* [INPUT MATERIAL]
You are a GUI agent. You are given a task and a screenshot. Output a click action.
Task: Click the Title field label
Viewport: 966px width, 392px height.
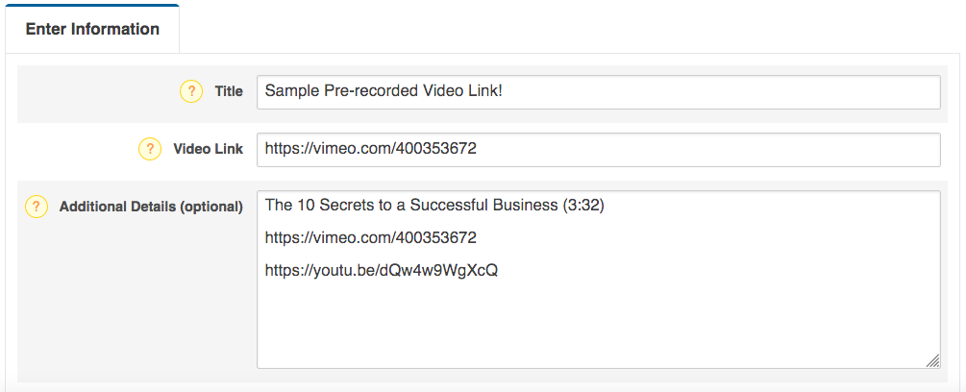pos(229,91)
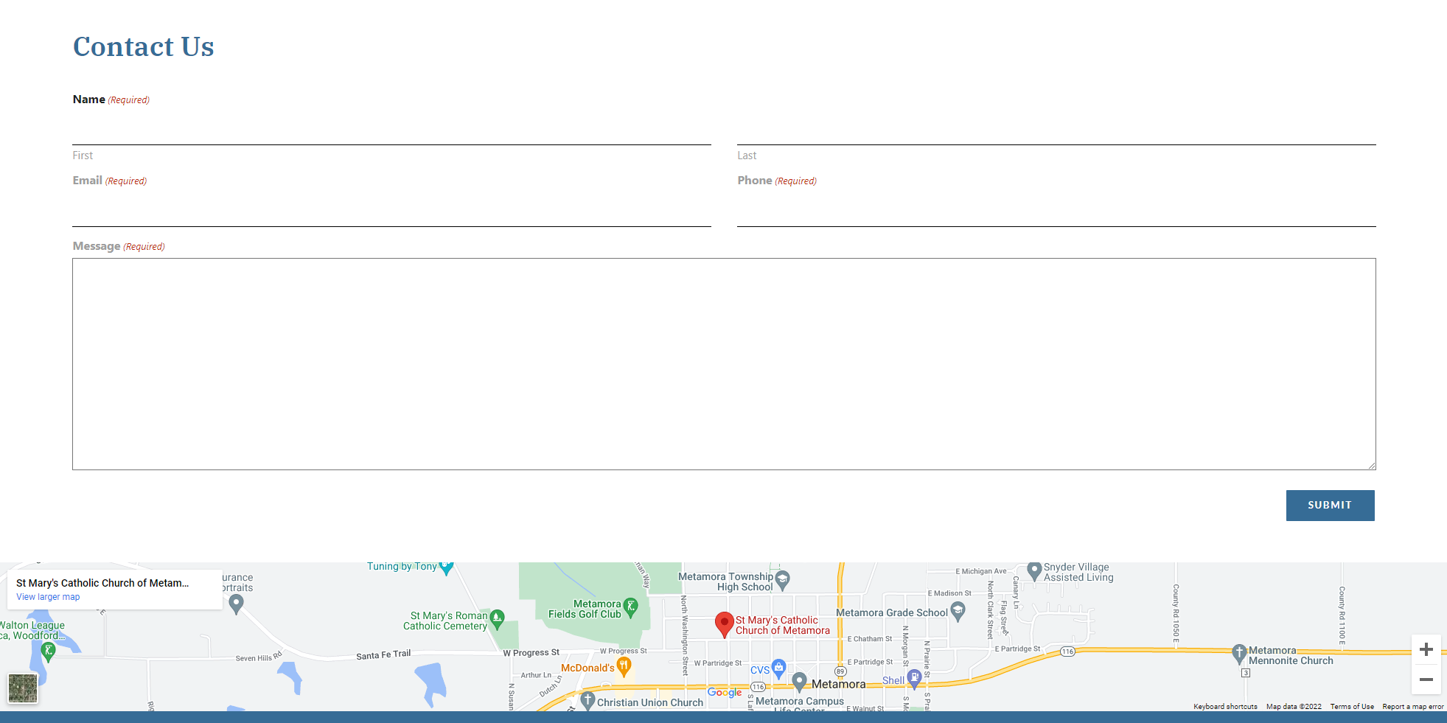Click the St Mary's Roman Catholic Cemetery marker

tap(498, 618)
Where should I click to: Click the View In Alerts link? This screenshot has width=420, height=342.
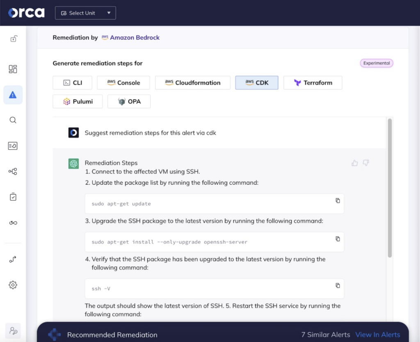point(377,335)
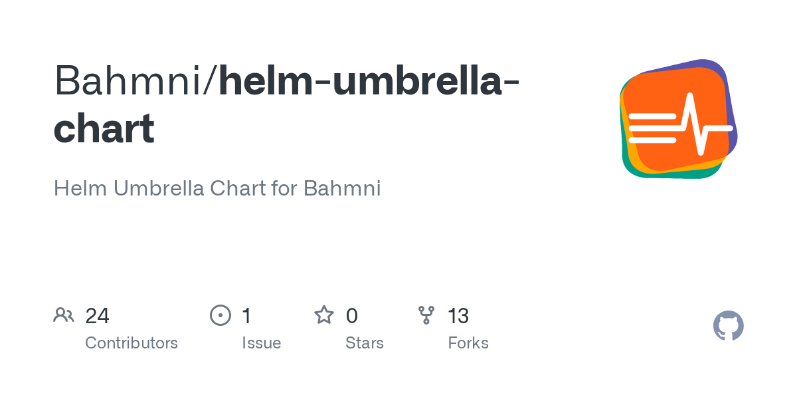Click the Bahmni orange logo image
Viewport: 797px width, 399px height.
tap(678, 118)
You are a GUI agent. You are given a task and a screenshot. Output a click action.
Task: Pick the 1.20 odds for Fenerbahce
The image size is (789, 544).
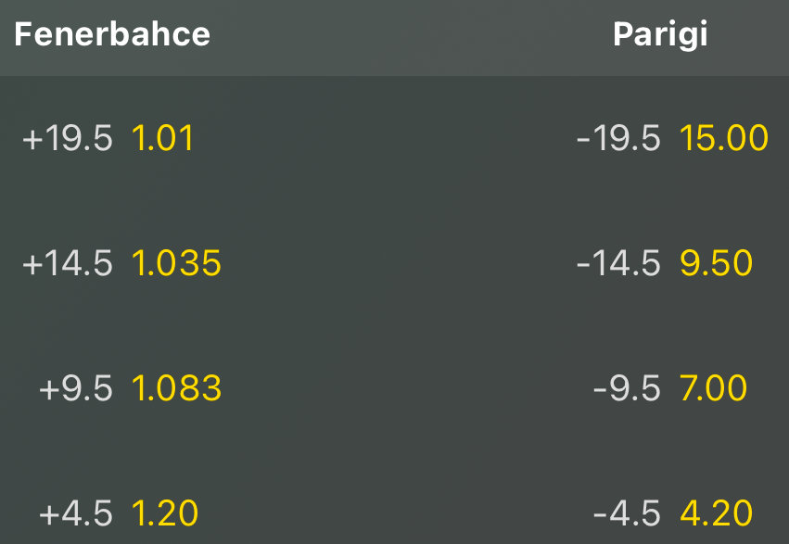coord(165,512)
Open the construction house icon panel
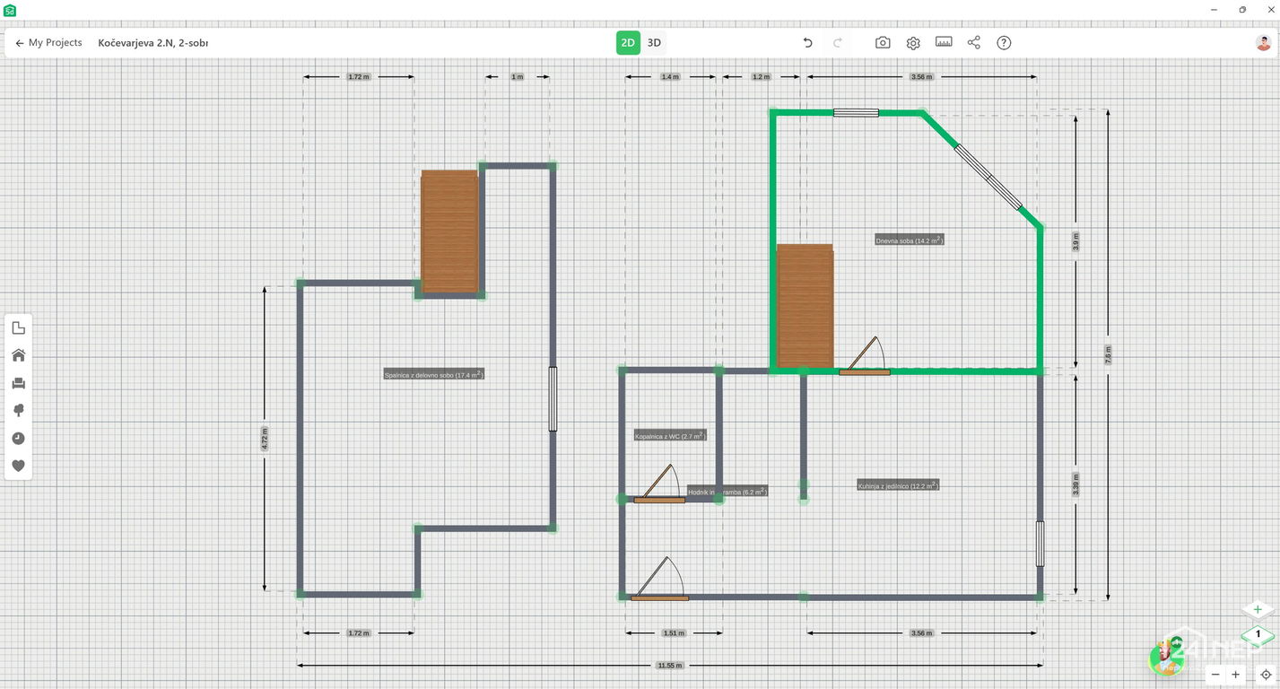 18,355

* [EXERCISE DESCRIPTION]
Repeat verbatim all the material, but not the pictures.

* [WRITTEN ANSWER]
You are a GUI agent. You are given a task and a screenshot. Output a click action.
Task: Click the Title field label
Viewport: 966px width, 392px height.
pos(229,91)
Click the St Mary's Roman Catholic Cemetery marker

tap(498, 618)
Where should I click to: Click the View In Alerts link? This screenshot has width=420, height=342.
point(377,335)
Click the Bahmni orange logo image
Viewport: 797px width, 399px height.
tap(678, 118)
You are a GUI agent. You are given a task and a screenshot. Output a click action.
Task: Pick the 1.20 odds for Fenerbahce
The image size is (789, 544).
coord(165,512)
Open the construction house icon panel
 18,355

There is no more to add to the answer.